Addio Antonietta, per mezzo secolo regina del ristorante "Da Totò"

Antonia Gravili fondò con il marito la storica trattoria di viale Lo Re. Scompare a 78 anni un altro pezzo di storia locale

LECCE – La cucina era il suo regno, nessuno doveva avvicinarsi. Il segreto del sugo delle “penne alla Totò”, Antonietta, o Tetta per chi era più in confidenza, l’ha custodito con una tale gelosia che nemmeno figli e nipoti sono mai riusciti a carpirlo. Le purpette e le pittule, simboli della salentinità a tavola, erano gli altri suoi piatti forti, in una gastronomia che dosava tradizione locale e classici italiani per accarezzare ogni palato.

Antonia Gravili se n’è andata nella tarda serata di ieri, a 78 anni. Il suo cuore ha smesso di battere e con esso fugge via anche il ricordo di una trattoria che è stata qualcosa di più, a Lecce. Un pezzo di storia durato mezzo secolo, in un angolo di viale Francesco Lo Re dove l’insegna “Da Totò” era in realtà una cornice. Avresti detto che era nata probabilmente con il viale stesso, una presenza quasi eterna.

Non più, però, da circa cinque anni. Il ristorante che vantava anche “specialità marinare”, a un certo punto ha dovuto chiudere per sempre. Era cambiato qualcosa. Dodici anni or sono, la morte del figlio Sergio, bravo pizzaiolo. Una scomparsa che doveva aver appesantito l’anima in una coppia di genitori già con la loro età sulle spalle e che ne aveva vissute anche altre. Basti pensare all’incendio di tre anni prima, finito nelle cronache. Così lei e il marito, Salvatore (“Totò”, appunto), alla fine avevano deciso di chiudere.

16108043_1032665293504133_1343192206_o-2Antonia Gravili è stata precorritrice di un’imprenditoria che oggi, nel Salento, guarda sempre più verso il turismo e la ristorazione. Magari non masticava termini così attuali come destagionalizzazione e marketing, ma ci sono stati anni in cui si lavorava molto per costruire i sogni e si parlava meno. La praticità dei nonni.
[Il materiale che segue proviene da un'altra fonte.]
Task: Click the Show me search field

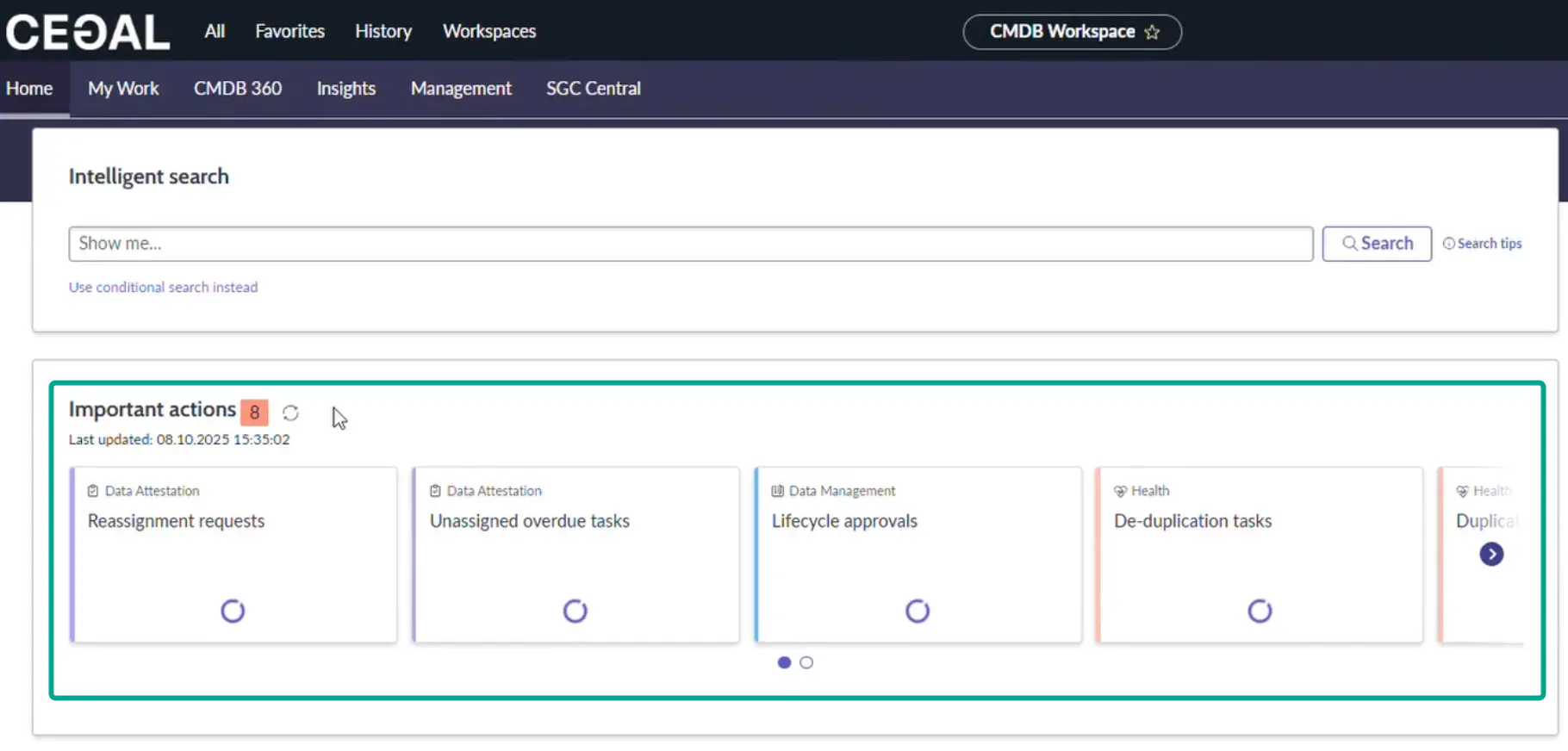Action: [x=689, y=244]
Aveva iniziato con “La Cambusa”, a Porto Cesareo (lo stabilimento che sarebbe diventato il famoso “Tabù”), vendendo per trasferirsi a Lecce e acquistate una trattoria, all’epoca nota come “Il piccolo ristoro”. Che poi si trasformò, appunto, in “Da Totò”. Segnando successi e diventando un punto di riferimento nel tempo per chi intendeva fermarsi a mangiare qualche pietanza in un viale Lo Re allora così diversa da oggi, con i suoi negozi etnici tutti in fila.

In mezzo secolo da lì, a due passi da piazza Sant’Oronzo, in quel confortevole ristorantino quasi incollato al cinema “Massimo”, ci sono passati tutti i sindaci della città, noti professionisti, artisti in trasferta del calibro di Gianni Morandi ed Enzo Iacchetti, i calciatori del Lecce, con Pedro Pasculli e soprattutto Rudy Vanoli veri affezionati.

La notizia della sua scomparsa ha fatto in fretta il giro della città. Accompagna di qualche mese quella di Carlo Guarascio (per tutti, Carletto), fondatore dell’omonimo bar e tifoso sfegatato del Lecce. Antonietta, come lui, portabandiera di una generazione, una Lecce che sta cambiando volto sotto la modernità.

I funerali si terranno alle ore 16 a partire dalla clinica Villa Iris, nei pressi di piazza Mazzini, e proseguiranno nella chiesa di San Domenico Savio, rione Salesiani.